Sanità, la “sfida” corre sui social

In un mondo sempre più “social” e connesso, la sanità italiana sembra non stare al passo.  E anche se è sempre utile suggerire di affidarsi al medico anziché allo… smartphone o al pc, ormai il ricorso a internet per avere informazioni in materia di salute è una realtà. Almeno secondo un’indagine coordinata da Gfk Eurisko presentata nei giorni scorsi in occasione di un convegno organizzato dall’Irccs Mario Negri in collaborazione con Pubblicità Progresso, intitolato appunto “Comunicare e promuovere la salute ai tempi dei social media”. Il primo dato riguarda gli italiani che cercano su internet informazioni mediche: siamo a quota 11,5 milioni, cioè il 42% delle persone adulte.
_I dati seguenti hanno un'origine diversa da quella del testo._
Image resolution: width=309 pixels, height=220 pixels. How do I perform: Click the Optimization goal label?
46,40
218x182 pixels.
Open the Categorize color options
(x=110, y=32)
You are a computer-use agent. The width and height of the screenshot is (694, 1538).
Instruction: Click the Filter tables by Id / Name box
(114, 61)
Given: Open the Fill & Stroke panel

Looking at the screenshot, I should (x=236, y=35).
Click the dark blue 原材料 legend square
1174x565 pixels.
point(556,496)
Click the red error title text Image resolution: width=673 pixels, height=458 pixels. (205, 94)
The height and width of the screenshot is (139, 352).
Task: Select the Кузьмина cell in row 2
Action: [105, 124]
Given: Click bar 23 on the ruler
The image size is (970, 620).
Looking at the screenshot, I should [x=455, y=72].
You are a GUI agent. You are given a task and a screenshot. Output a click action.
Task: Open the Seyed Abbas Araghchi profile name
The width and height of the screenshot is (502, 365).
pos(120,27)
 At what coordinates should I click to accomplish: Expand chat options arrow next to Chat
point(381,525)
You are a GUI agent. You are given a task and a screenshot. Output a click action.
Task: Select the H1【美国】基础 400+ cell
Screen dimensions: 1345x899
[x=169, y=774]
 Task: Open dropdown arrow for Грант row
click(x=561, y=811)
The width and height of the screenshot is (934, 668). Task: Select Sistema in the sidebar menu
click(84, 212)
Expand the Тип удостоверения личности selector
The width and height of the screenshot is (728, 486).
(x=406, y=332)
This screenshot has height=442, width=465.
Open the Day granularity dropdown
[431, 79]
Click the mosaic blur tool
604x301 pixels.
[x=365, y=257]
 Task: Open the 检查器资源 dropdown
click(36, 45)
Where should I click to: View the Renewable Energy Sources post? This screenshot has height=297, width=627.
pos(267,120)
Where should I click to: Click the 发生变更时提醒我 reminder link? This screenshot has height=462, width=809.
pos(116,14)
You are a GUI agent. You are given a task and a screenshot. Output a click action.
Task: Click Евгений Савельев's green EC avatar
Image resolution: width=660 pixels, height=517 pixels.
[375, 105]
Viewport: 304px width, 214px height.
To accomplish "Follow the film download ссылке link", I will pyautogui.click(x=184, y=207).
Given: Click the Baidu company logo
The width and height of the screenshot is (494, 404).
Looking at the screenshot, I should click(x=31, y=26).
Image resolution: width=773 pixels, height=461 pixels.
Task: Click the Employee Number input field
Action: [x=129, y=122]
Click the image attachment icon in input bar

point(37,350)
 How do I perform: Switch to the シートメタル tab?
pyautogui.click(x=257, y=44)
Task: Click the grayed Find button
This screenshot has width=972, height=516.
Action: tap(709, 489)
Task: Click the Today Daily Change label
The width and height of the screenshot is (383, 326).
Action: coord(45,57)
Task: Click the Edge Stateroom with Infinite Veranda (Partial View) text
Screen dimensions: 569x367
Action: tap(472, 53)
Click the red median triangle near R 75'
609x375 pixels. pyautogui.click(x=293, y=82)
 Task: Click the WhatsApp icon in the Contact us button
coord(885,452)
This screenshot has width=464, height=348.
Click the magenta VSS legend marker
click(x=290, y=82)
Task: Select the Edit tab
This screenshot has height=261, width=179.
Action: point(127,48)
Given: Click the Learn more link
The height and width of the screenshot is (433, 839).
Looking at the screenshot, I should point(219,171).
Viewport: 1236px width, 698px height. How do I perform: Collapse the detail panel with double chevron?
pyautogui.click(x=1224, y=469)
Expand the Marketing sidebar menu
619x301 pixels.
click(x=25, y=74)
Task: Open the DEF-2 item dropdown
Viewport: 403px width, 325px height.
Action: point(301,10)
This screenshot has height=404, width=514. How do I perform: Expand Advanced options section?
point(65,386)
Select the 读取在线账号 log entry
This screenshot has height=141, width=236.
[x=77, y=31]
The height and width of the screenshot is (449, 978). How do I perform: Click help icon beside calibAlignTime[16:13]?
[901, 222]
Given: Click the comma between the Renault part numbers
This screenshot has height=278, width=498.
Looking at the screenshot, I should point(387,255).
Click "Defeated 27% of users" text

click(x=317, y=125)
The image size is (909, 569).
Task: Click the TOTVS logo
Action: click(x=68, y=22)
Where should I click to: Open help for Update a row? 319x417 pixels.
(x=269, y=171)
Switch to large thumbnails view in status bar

In questo senso internet si pone al terzo posto dopo medici di base e specialisti. Ma rispetto ad altre situazioni, come quella Usa, i numeri non reggono il confronto: infatti ben 6 americani su 10 vanno su internet per informarsi. Si tratta di una pratica usatissima, anche se non sempre adatta: infatti molto spesso –emerge sempre da recenti indagini- chi va su internet lo fa molto spesso per confermare opinioni già consolidate, e lo fa su fonti “non sicure”. La sfida è quella, dunque, di coniugare social e comunicazione medica di valore scientifico. E dovrebbe essere raccolta da specialisti e da strutture sanitarie che, in luogo di limitare (come troppo spesso si fa in Italia) la comunicazione con il cittadino a questioni di natura burocratica e amministrativa, potrebbero arrivare più rapidamente ai cittadini/utenti anche per ciò che riguarda informazioni e indicazioni sanitarie.  Sempre nel campo della salute pubblica i social media potrebbero essere usati dalle istituzioni sanitarie nazionali e locali in numerosi ambiti anche preventivi, ad esempio per la lotta al fumo, all’abuso di alcool e alle malattie sessualmente trasmesse, per fare informazione su argomenti delicati come le vaccinazioni nei bambini, o, come ha iniziato a fare l’Aifa, per sensibilizzare i cittadini sull’uso corretto degli antibiotici. A patto che l’impiego di tali strumenti passi anche attraverso il potenziamento delle capacità critiche e decisionali del cittadino rispetto al sistema sanitario. Internet, i social media e la minore distanza tra istituzioni/medico e paziente mettono il cittadino in condizione di non essere più oggetto passivo, ma soggetto attivo della cura.